Task description: Starting at the line with "Viewport: 1245px width, 547px height." and going on through the line with "Click CARTO Data", reproduce each line in the records below exactly and nothing more.

:: Provided records ::

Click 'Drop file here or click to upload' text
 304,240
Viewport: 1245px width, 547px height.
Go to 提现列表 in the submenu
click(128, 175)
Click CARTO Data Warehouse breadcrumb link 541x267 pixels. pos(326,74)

:::
:: Provided records ::

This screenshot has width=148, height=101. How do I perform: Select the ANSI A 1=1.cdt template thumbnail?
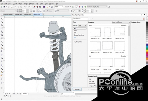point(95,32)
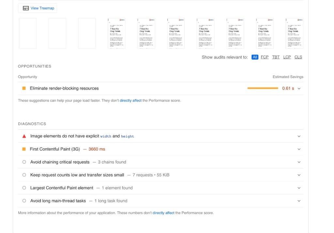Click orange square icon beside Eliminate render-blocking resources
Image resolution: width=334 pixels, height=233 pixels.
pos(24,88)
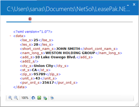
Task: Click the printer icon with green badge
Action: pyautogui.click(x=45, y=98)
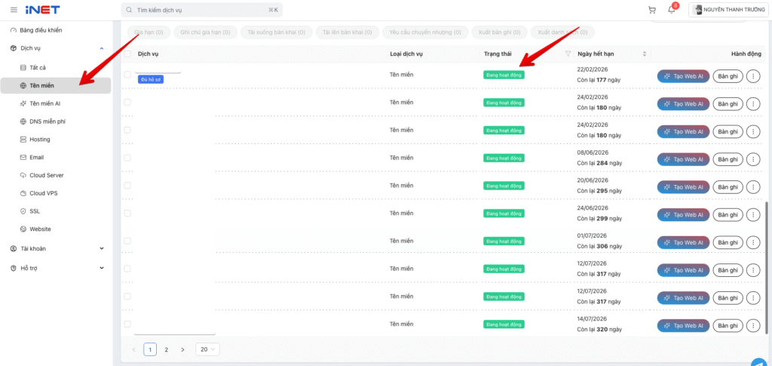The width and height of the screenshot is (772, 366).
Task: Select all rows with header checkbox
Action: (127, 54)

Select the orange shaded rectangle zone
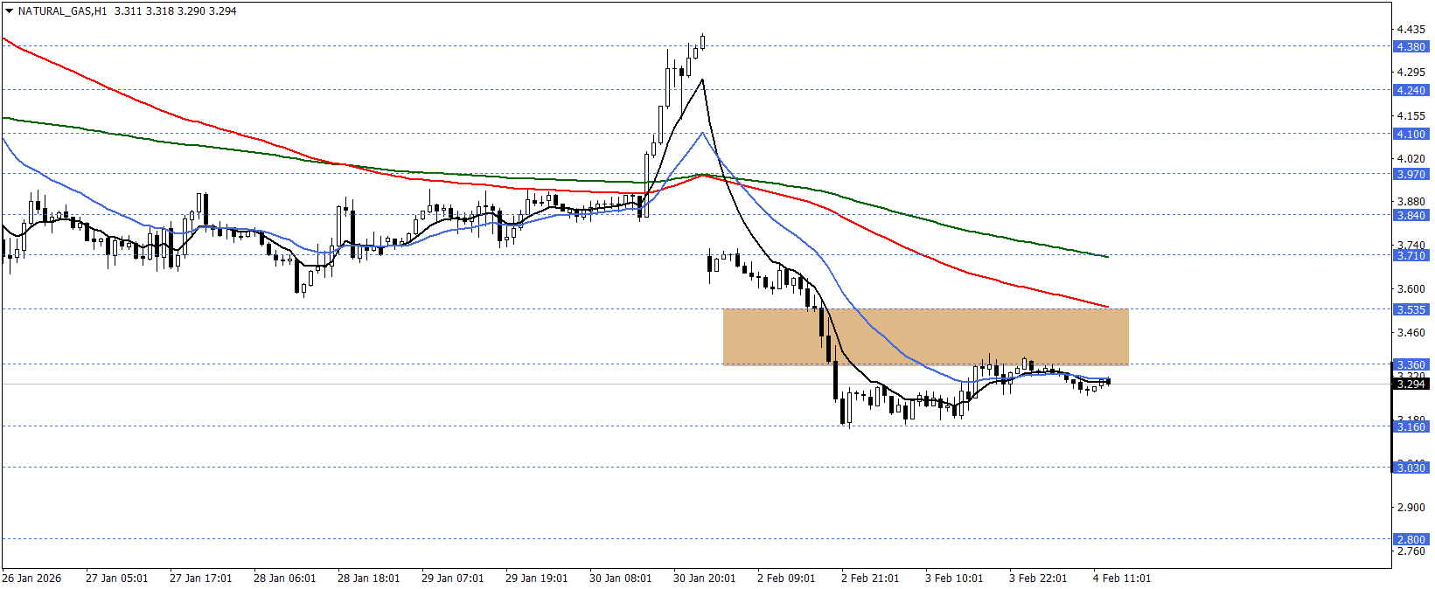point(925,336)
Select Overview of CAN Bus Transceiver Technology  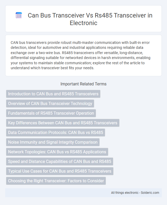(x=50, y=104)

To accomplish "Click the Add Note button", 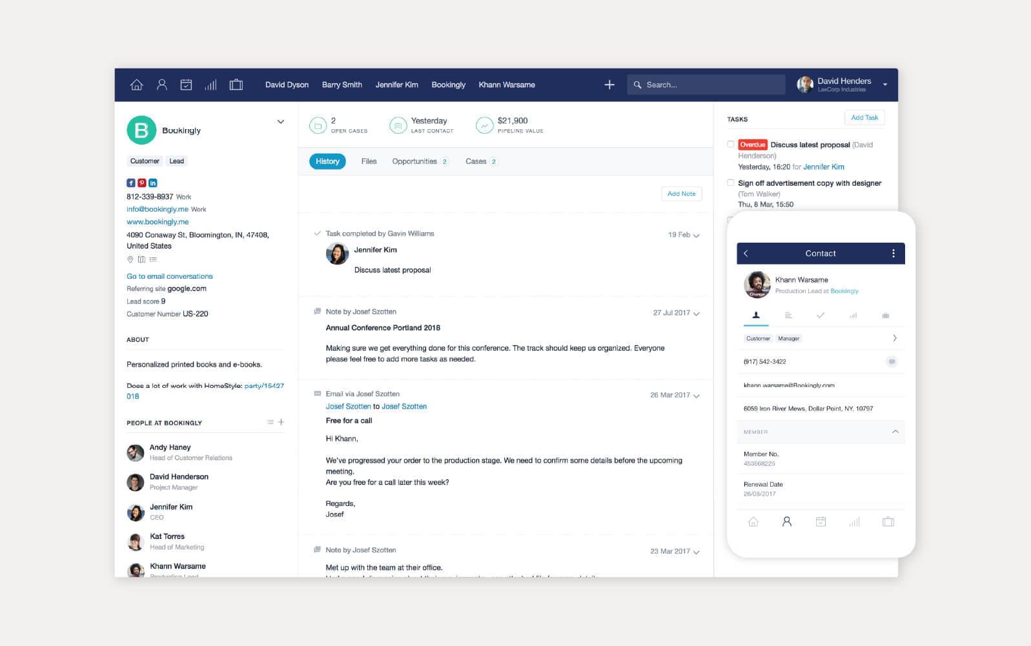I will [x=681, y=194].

:::

Answer to this problem:
Viewport: 1245px width, 547px height.
Go to 提现列表 in the submenu
click(128, 175)
Click CARTO Data Warehouse breadcrumb link 541x267 pixels. pos(326,74)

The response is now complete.